*TUGAS DIKERJAKAN:*
Laporkan setiap baris dari item di bawah yang memuat string "profile", dengan membedakan huruf besar dan huruf kecil.

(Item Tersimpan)
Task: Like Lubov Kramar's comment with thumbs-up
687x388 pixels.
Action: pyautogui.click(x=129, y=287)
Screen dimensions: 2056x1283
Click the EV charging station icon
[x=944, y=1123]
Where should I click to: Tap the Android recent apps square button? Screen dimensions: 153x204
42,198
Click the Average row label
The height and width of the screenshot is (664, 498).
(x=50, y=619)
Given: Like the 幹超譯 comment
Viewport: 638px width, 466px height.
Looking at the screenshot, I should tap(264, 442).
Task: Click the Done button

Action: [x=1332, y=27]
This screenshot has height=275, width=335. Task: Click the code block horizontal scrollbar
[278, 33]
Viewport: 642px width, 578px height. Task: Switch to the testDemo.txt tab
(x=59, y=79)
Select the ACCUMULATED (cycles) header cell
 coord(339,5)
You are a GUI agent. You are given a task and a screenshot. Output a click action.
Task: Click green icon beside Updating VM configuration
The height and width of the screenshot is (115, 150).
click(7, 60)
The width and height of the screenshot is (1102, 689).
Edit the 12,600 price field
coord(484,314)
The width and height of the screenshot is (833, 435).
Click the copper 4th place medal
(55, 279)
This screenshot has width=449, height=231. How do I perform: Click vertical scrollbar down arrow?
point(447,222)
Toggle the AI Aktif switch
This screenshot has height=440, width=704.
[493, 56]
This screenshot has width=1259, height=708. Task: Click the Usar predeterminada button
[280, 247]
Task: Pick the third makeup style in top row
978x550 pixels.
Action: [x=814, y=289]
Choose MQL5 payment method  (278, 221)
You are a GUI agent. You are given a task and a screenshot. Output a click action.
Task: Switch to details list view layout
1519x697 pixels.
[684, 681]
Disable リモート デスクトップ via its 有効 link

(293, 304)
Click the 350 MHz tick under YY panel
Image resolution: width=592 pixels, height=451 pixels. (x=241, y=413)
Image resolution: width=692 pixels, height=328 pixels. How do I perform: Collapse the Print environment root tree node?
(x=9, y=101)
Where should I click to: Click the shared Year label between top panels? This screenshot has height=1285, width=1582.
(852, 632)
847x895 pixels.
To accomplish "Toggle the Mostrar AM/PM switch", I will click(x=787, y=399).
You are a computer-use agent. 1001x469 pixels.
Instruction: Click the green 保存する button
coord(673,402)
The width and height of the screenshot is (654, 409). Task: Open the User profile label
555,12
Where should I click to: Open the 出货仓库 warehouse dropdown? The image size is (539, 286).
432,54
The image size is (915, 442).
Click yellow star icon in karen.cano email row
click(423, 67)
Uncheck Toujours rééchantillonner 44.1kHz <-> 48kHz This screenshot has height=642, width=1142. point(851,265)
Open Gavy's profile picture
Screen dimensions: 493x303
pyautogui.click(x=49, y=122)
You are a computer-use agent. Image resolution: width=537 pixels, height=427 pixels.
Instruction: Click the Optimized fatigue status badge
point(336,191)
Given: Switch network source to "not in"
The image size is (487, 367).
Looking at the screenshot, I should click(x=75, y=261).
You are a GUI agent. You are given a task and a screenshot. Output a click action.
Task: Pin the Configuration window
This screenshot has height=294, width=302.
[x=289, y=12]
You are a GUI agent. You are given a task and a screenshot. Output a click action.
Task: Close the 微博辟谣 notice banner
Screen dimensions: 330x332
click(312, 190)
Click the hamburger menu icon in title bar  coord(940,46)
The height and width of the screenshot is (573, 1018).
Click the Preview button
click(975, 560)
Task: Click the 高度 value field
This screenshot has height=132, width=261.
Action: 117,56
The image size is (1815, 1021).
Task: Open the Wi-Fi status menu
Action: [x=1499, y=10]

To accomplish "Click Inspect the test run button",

*HASIL LATIHAN INI:*
The width and height of the screenshot is (654, 409). Task: Open the User profile label
Open Gavy's profile picture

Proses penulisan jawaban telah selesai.